Covenant Violations Could Continue To Affect Certain Health Care Credits

Increased frequency of financial covenant violations over the past few years

Beginning with the COVID-19 pandemic, S&P Global Ratings observed more potential and actual financial covenant violations in U.S. not-for-profit health care issuers for a variety of reasons that have evolved. Unlike early in the pandemic, when covenant violation risks were often tied to one-time events and mandatory stoppage of services, the trend has shifted to challenged operating situations for issuers, given the continued industry pressures.

With ongoing labor shortages and inflationary pressure on expenses, many organizations have experienced increased operating losses and diminished unrestricted reserves that, in some cases, compromised their financial covenants. In addition, investment market volatility in 2022 resulted in weak nonoperating income, exacerbating pressure on cash flow and debt service coverage.

In 2022 and 2023 we observed potential covenant violations for organizations across all rated categories, but recent trends indicate that the more challenged providers are at greater risk for violating their covenants, sometimes for a second year in a row. Rates of performance recovery differ, but covenant violations are likely to continue for those issuers that remain financially challenged, continue to have a meaningful mismatch of expenses and revenue, or whose balance sheets deteriorated.

Most frequent covenant violations in recent years have generally been tied to debt service coverage

The most common financial covenant violation within our rated universe in recent years has been debt service coverage. Some violation of days'-cash-on-hand or debt-to-capitalization covenants have also transpired, but those generally occurred in conjunction with a violation of debt service coverage.

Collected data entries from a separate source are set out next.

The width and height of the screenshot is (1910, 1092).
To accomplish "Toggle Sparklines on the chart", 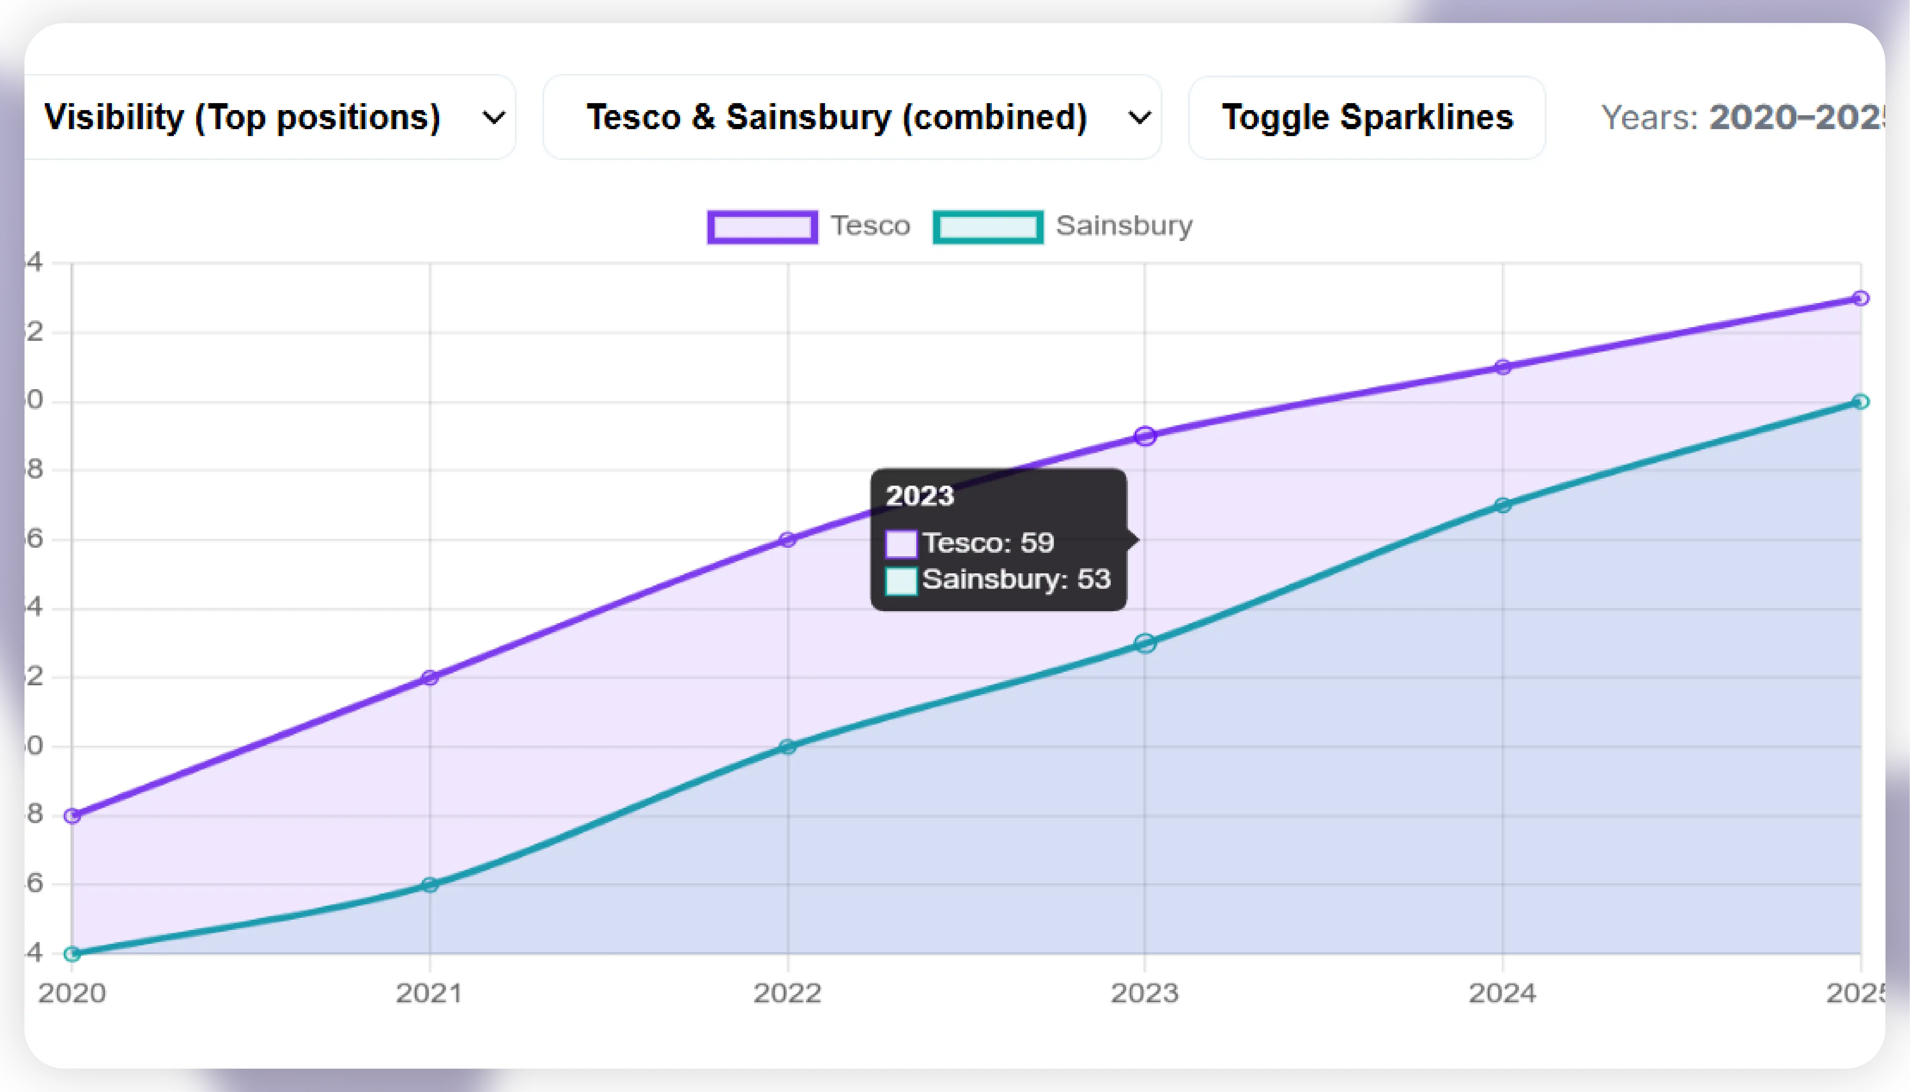I will (1366, 117).
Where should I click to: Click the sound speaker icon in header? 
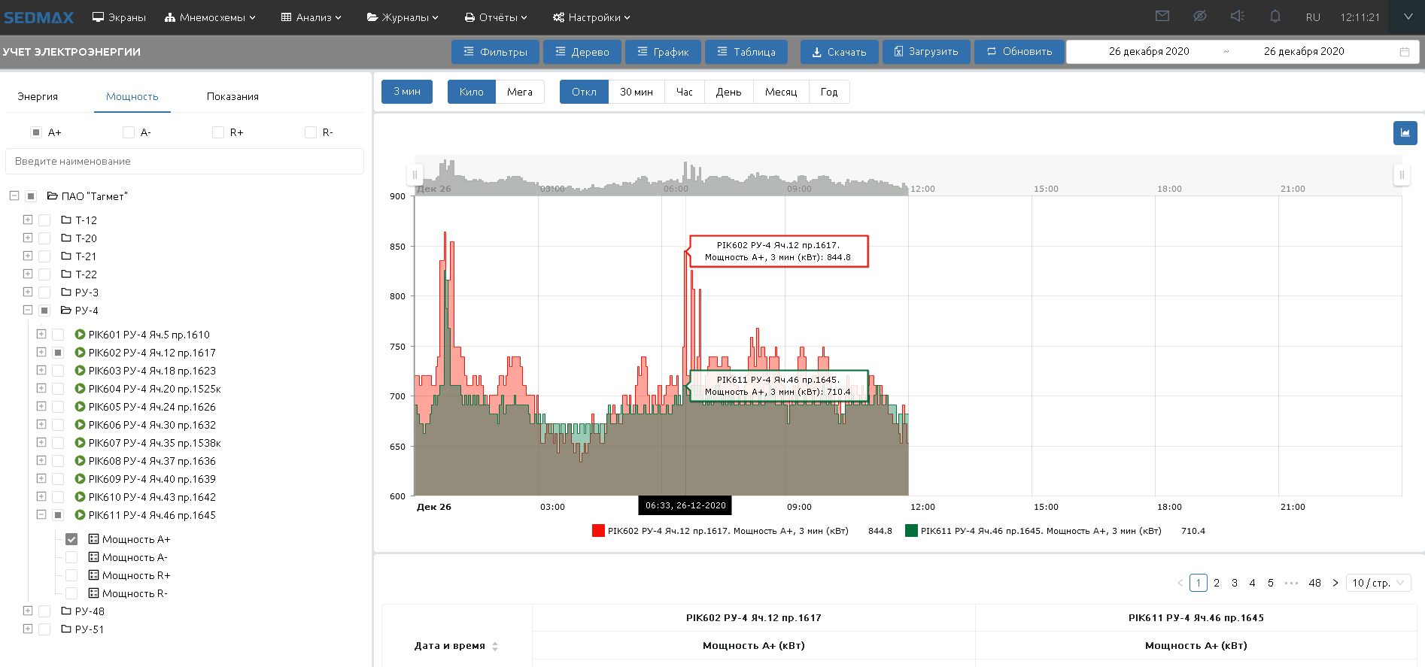coord(1237,17)
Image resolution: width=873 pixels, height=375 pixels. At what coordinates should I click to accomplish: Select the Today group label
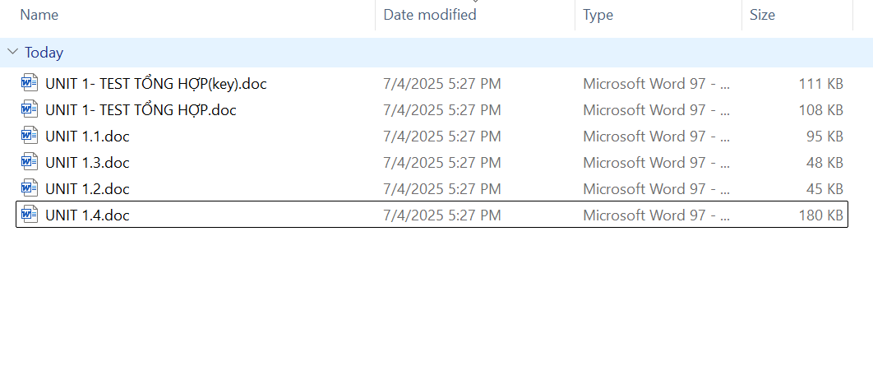(44, 53)
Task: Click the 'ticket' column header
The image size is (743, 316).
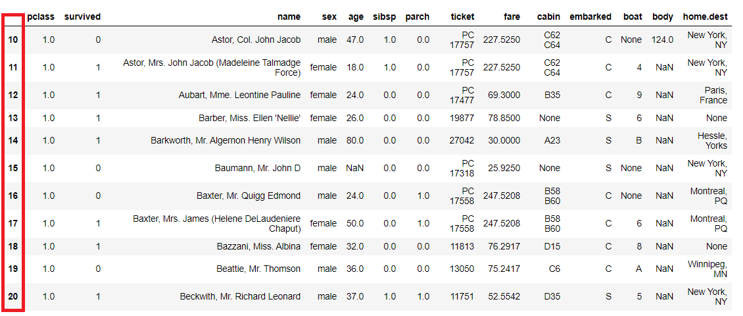Action: [x=462, y=16]
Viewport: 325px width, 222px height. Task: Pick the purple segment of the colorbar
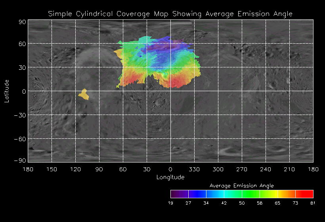(179, 194)
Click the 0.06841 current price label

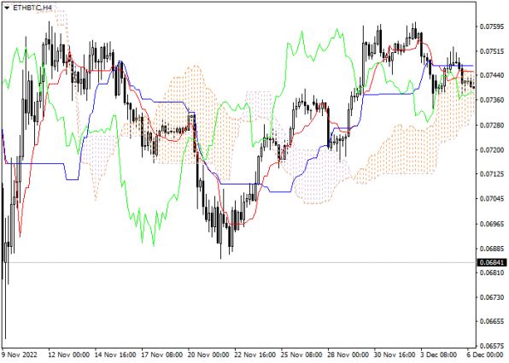tap(493, 262)
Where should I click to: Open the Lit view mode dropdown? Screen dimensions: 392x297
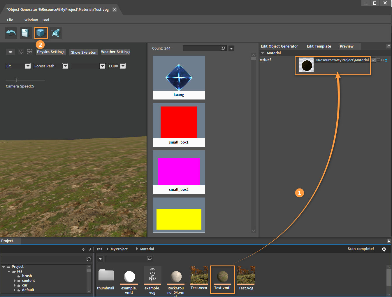coord(28,66)
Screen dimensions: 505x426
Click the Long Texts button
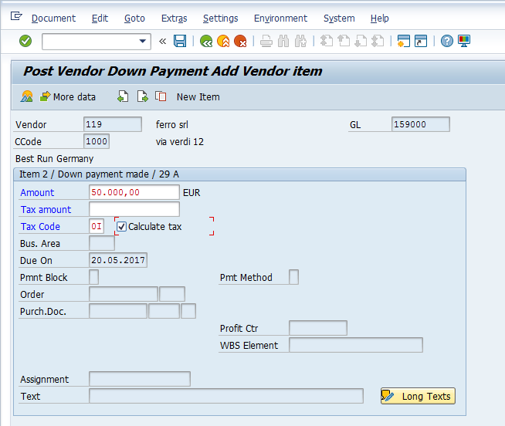click(418, 396)
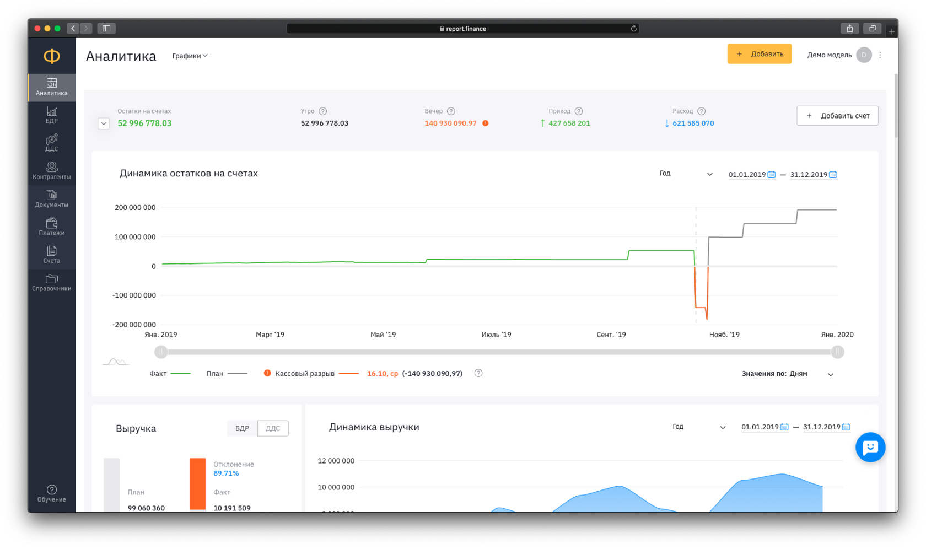Open the Графики dropdown
Viewport: 926px width, 549px height.
click(x=190, y=56)
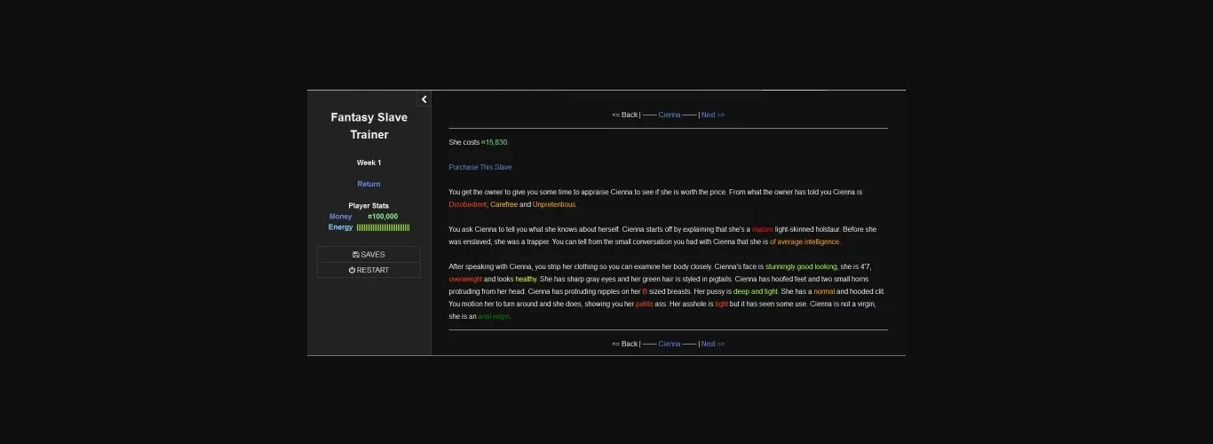This screenshot has height=444, width=1213.
Task: Click the Return link in the sidebar
Action: pos(369,184)
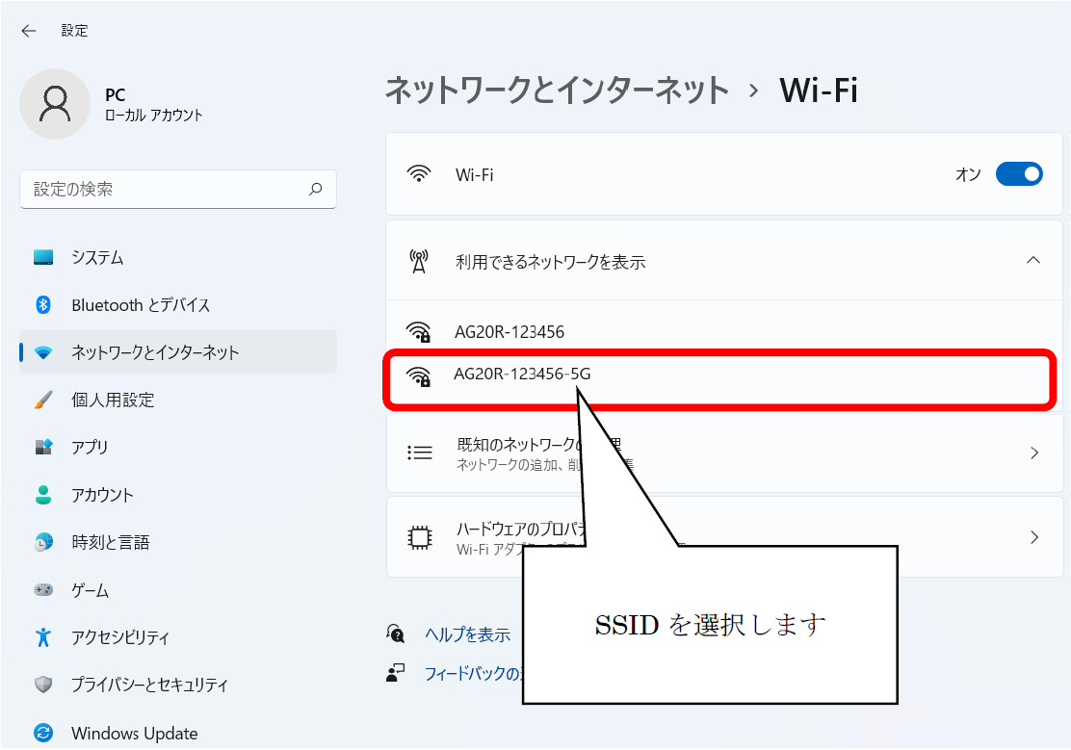Screen dimensions: 1071x750
Task: Open the システム settings category
Action: [x=97, y=258]
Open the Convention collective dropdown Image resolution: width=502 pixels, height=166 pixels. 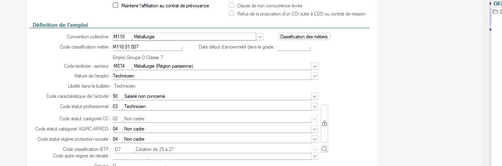(x=260, y=37)
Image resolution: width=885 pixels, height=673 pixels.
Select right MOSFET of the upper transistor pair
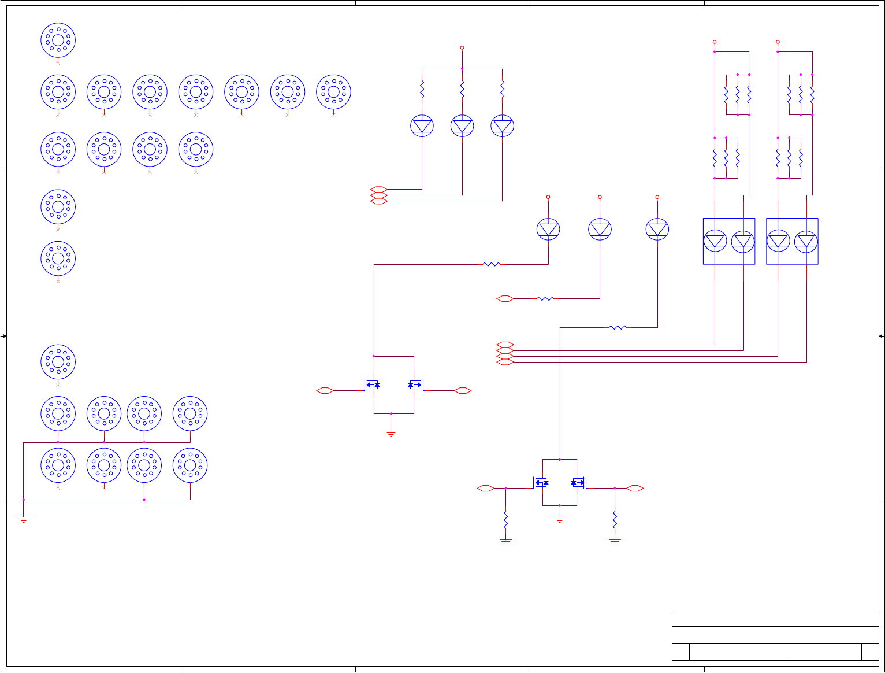[417, 384]
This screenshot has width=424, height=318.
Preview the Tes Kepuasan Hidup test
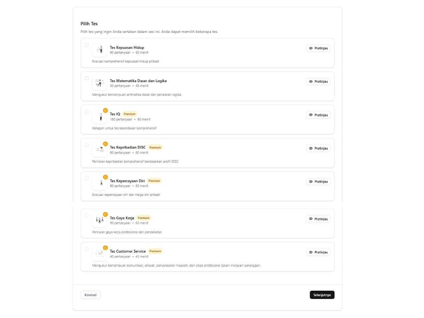tap(318, 48)
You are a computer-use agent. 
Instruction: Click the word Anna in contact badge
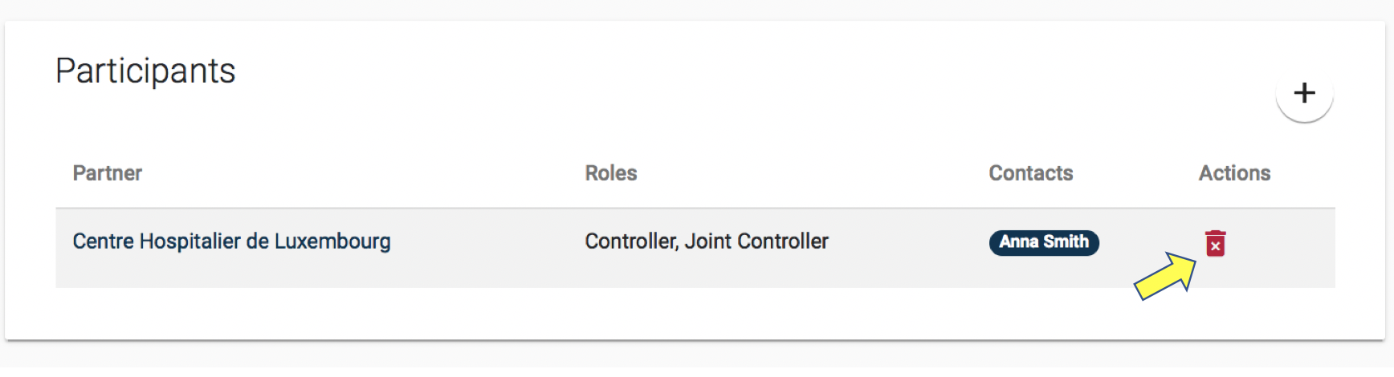[1018, 242]
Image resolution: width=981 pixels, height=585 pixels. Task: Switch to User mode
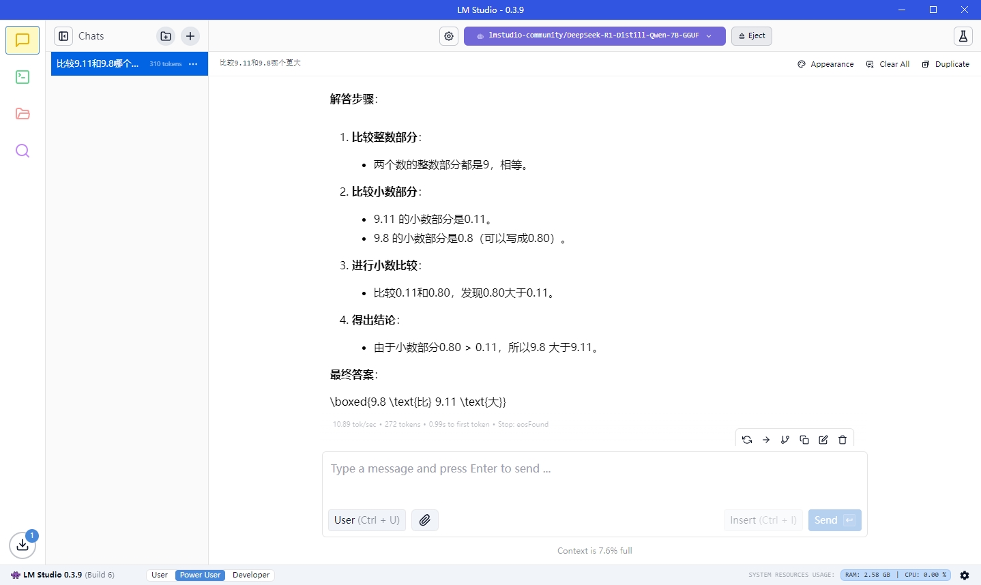click(x=160, y=575)
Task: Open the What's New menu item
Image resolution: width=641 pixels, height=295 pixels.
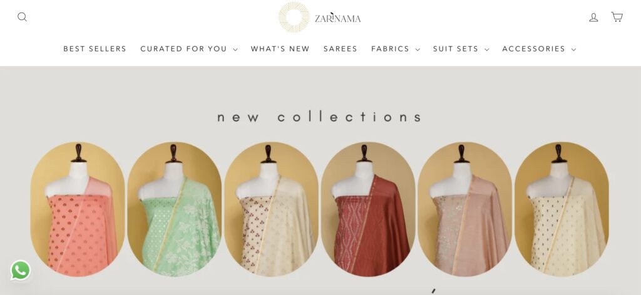Action: [x=280, y=49]
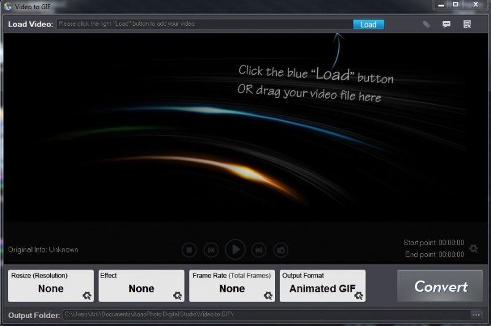Click the Load Video path field
This screenshot has height=326, width=491.
(203, 25)
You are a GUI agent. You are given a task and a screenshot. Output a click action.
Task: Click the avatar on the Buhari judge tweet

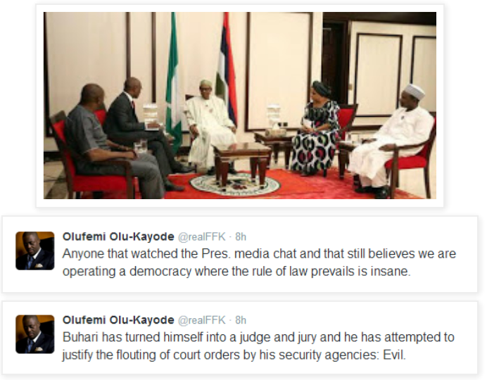pos(35,334)
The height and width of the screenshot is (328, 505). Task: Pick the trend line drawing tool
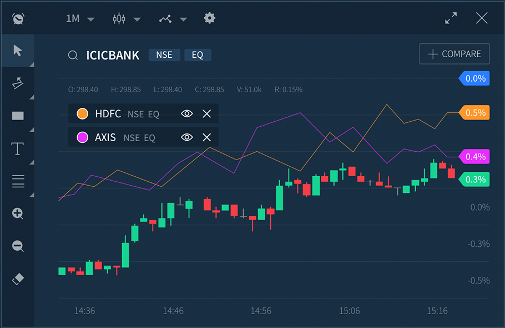click(x=17, y=82)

The testing date of covenants and specific calculations for any covenant calculation may differ from S&P Global Ratings' calculations. For example, S&P Global Ratings calculates maximum annual debt service (MADS) coverage on a consolidated system, and the calculation, per bond or loan documents, may require the obligated group just on actual debt service. If bond documents outline that covenant testing occurs more frequently through the year (quarterly or semiannually), that could necessitate more ongoing management focus for the waiver and forbearance process, especially if an issuer is in a financially challenged situation.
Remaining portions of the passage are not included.